→ **DATA SHOWN**
++++

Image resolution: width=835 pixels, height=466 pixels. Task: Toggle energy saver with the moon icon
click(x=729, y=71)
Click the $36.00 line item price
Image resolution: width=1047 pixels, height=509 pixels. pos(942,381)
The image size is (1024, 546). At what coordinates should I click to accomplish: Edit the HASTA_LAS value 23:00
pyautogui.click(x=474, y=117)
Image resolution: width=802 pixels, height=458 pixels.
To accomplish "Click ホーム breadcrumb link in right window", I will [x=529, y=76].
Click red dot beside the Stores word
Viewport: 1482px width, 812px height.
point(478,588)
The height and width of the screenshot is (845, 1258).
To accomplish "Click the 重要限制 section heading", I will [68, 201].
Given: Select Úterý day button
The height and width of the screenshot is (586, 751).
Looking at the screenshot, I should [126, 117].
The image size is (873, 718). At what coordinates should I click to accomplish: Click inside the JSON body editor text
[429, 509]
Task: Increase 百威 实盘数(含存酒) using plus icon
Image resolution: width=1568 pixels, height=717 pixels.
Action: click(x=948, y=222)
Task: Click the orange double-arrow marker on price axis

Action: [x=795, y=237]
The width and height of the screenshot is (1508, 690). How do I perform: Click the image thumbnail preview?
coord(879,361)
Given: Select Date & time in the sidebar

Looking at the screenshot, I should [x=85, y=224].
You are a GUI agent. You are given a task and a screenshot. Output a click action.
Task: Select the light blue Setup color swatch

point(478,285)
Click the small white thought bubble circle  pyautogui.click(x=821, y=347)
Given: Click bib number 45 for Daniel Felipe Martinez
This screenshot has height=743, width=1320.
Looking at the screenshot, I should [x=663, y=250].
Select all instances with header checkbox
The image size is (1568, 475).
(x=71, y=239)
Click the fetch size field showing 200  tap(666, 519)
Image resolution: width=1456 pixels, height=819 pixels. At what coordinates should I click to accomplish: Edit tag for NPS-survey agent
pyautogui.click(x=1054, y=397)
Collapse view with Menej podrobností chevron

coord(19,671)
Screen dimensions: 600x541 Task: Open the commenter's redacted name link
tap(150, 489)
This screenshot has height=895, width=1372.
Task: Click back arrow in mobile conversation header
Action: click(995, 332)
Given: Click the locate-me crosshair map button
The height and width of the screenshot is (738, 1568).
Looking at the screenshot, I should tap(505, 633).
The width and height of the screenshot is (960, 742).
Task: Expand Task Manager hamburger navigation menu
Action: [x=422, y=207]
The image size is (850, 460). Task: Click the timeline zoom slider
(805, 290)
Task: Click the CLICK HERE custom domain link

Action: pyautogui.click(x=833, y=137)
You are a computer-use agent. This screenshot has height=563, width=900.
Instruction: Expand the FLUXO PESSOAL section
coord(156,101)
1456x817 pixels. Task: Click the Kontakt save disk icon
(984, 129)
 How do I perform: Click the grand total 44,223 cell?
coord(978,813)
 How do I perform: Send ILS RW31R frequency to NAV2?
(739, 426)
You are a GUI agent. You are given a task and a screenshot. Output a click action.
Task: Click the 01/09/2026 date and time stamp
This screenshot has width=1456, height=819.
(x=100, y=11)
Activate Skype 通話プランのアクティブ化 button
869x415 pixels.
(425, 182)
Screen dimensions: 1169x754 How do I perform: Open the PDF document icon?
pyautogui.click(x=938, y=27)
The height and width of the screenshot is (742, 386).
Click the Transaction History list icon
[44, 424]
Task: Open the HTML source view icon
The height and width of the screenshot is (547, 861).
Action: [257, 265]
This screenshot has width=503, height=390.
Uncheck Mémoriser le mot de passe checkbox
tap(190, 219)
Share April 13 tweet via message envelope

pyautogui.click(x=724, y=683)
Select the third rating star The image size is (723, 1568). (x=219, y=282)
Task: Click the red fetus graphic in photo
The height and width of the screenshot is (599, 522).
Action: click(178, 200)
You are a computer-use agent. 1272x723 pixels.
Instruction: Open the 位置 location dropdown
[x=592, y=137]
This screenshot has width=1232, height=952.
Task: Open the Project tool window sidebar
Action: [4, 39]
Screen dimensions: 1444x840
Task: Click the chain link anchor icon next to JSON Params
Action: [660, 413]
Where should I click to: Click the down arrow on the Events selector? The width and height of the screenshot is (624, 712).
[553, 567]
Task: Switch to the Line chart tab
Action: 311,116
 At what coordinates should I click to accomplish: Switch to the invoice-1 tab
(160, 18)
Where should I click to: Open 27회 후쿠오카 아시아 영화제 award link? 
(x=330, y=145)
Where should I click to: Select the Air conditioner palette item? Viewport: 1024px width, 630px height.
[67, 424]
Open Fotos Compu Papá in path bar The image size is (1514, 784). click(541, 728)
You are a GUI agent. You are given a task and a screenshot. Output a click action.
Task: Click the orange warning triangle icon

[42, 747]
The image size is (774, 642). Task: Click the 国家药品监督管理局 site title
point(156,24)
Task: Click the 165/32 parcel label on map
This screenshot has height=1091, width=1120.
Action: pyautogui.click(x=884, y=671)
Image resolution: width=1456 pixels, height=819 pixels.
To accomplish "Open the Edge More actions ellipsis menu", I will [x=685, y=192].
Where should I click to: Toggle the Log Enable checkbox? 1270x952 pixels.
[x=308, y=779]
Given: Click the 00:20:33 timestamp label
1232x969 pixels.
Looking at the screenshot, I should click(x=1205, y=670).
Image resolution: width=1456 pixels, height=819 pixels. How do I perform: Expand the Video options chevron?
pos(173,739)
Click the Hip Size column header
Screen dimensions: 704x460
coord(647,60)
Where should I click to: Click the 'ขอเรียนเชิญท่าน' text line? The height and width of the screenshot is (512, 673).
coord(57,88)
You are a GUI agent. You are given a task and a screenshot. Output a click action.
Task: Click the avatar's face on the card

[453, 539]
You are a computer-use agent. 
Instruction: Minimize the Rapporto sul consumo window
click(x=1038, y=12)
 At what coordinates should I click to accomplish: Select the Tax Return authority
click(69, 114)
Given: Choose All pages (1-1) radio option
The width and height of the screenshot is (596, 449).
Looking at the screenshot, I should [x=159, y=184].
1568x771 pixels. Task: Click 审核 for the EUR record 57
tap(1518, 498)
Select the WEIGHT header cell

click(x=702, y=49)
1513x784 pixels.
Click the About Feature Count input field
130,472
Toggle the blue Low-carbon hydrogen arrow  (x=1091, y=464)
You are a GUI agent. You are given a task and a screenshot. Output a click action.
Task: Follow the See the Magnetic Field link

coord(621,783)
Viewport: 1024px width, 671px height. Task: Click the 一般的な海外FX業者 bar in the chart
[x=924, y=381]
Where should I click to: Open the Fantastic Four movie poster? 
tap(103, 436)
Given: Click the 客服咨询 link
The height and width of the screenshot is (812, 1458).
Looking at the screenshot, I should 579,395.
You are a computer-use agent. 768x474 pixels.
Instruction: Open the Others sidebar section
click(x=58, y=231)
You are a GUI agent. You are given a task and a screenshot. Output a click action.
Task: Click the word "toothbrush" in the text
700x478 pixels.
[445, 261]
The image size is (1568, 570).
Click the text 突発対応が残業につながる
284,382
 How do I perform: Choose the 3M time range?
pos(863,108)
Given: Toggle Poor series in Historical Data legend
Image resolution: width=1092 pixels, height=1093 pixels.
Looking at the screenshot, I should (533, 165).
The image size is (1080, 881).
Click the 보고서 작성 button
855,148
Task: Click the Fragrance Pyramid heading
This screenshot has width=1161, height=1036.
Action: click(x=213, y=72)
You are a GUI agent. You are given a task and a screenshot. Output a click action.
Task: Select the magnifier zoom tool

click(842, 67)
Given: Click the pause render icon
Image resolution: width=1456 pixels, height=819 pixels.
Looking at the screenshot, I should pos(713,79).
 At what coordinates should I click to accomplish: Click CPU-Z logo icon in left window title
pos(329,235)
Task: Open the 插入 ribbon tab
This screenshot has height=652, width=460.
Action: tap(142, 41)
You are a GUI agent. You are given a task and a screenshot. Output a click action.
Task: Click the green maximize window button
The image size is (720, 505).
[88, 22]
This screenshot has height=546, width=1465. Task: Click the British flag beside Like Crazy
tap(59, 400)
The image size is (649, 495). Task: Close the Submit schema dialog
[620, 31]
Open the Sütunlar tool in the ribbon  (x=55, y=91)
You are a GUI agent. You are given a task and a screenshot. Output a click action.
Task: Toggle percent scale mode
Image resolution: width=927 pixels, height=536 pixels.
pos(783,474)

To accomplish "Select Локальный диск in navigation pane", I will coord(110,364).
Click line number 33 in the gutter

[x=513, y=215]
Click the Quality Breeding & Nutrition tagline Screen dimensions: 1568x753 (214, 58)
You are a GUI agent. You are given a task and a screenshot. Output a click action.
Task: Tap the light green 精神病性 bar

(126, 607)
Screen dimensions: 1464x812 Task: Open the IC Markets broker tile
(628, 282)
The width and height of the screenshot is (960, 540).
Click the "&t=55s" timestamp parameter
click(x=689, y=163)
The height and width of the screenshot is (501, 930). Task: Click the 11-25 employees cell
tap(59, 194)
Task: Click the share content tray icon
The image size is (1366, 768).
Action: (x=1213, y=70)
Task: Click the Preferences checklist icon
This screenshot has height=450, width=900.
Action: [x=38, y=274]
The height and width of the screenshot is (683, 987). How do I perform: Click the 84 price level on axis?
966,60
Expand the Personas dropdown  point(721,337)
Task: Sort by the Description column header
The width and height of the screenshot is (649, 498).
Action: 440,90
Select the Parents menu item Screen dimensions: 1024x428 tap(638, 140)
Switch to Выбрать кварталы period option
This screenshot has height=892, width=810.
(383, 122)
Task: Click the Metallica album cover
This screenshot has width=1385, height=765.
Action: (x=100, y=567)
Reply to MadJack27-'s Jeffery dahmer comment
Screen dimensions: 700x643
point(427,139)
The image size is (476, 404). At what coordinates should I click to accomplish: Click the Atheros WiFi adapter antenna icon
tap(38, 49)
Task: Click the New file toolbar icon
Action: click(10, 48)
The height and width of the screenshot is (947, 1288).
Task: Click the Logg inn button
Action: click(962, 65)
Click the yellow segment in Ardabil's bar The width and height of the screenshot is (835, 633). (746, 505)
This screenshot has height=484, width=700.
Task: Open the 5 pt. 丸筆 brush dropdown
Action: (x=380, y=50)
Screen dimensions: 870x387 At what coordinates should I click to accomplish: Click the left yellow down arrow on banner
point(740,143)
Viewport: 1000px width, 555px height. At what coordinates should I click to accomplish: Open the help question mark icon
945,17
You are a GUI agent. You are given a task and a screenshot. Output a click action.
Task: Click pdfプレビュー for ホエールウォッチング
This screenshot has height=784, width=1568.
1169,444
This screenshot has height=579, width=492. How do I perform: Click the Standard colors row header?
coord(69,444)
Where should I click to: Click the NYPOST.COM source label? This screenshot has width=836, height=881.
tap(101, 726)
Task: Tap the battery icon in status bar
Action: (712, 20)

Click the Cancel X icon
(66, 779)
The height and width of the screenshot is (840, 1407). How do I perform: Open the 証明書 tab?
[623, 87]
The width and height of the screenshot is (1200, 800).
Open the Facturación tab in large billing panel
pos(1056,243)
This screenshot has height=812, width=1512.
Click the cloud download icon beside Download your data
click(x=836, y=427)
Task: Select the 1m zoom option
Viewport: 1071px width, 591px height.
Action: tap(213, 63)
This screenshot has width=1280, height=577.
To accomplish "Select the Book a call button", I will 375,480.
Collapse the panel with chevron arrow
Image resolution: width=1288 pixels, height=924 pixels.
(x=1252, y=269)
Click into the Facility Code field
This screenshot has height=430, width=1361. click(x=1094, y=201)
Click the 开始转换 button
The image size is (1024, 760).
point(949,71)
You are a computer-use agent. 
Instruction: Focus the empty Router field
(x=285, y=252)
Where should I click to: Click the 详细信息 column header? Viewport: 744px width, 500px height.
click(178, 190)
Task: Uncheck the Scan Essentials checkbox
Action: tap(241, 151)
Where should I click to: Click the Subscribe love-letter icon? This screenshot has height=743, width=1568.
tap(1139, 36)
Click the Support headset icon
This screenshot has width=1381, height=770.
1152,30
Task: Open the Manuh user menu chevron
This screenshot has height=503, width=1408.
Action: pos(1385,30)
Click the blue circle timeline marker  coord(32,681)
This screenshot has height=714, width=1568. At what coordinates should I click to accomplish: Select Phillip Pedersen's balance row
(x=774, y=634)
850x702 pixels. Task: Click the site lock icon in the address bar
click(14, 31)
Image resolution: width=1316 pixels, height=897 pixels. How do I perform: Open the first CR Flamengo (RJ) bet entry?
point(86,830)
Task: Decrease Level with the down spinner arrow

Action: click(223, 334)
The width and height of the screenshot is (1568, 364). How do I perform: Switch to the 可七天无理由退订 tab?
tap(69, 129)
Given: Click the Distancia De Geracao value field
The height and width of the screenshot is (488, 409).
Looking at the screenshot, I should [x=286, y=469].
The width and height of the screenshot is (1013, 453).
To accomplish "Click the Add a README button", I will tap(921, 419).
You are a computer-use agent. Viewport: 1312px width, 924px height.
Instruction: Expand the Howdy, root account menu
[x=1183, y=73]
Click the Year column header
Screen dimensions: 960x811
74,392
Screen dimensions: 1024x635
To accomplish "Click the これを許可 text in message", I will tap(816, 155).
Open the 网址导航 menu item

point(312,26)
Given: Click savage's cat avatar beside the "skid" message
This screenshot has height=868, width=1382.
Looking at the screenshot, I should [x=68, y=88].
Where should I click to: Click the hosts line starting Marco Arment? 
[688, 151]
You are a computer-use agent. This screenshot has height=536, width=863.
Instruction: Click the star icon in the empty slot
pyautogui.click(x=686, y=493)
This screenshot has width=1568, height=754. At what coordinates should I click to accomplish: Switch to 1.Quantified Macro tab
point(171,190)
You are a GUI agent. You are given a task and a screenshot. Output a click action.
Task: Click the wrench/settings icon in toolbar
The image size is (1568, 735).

++++

→ **WHAT IS NEEDED**
Rewrite the records from the line with "1456x817 pixels. Task: Click" up to and including the line with "Action: click(178, 200)", changing each "icon" to "symbol" and leaving everything else as it is.

→ **OUTPUT**
1456x817 pixels. Task: Click the Kontakt save disk symbol
(984, 129)
 How do I perform: Click the grand total 44,223 cell?
coord(978,813)
 How do I perform: Send ILS RW31R frequency to NAV2?
(739, 426)
You are a GUI agent. You are given a task and a screenshot. Output a click action.
Task: Click the 01/09/2026 date and time stamp
This screenshot has width=1456, height=819.
(x=100, y=11)
Activate Skype 通話プランのアクティブ化 button
869x415 pixels.
(425, 182)
Screen dimensions: 1169x754 How do I perform: Open the PDF document symbol?
pyautogui.click(x=938, y=27)
The height and width of the screenshot is (742, 386).
Click the Transaction History list symbol
[44, 424]
Task: Open the HTML source view symbol
The height and width of the screenshot is (547, 861).
Action: [257, 265]
This screenshot has width=503, height=390.
Uncheck Mémoriser le mot de passe checkbox
tap(190, 219)
Share April 13 tweet via message envelope

pyautogui.click(x=724, y=683)
Select the third rating star The image size is (723, 1568). (x=219, y=282)
Task: Click the red fetus graphic in photo
The height and width of the screenshot is (599, 522).
Action: click(178, 200)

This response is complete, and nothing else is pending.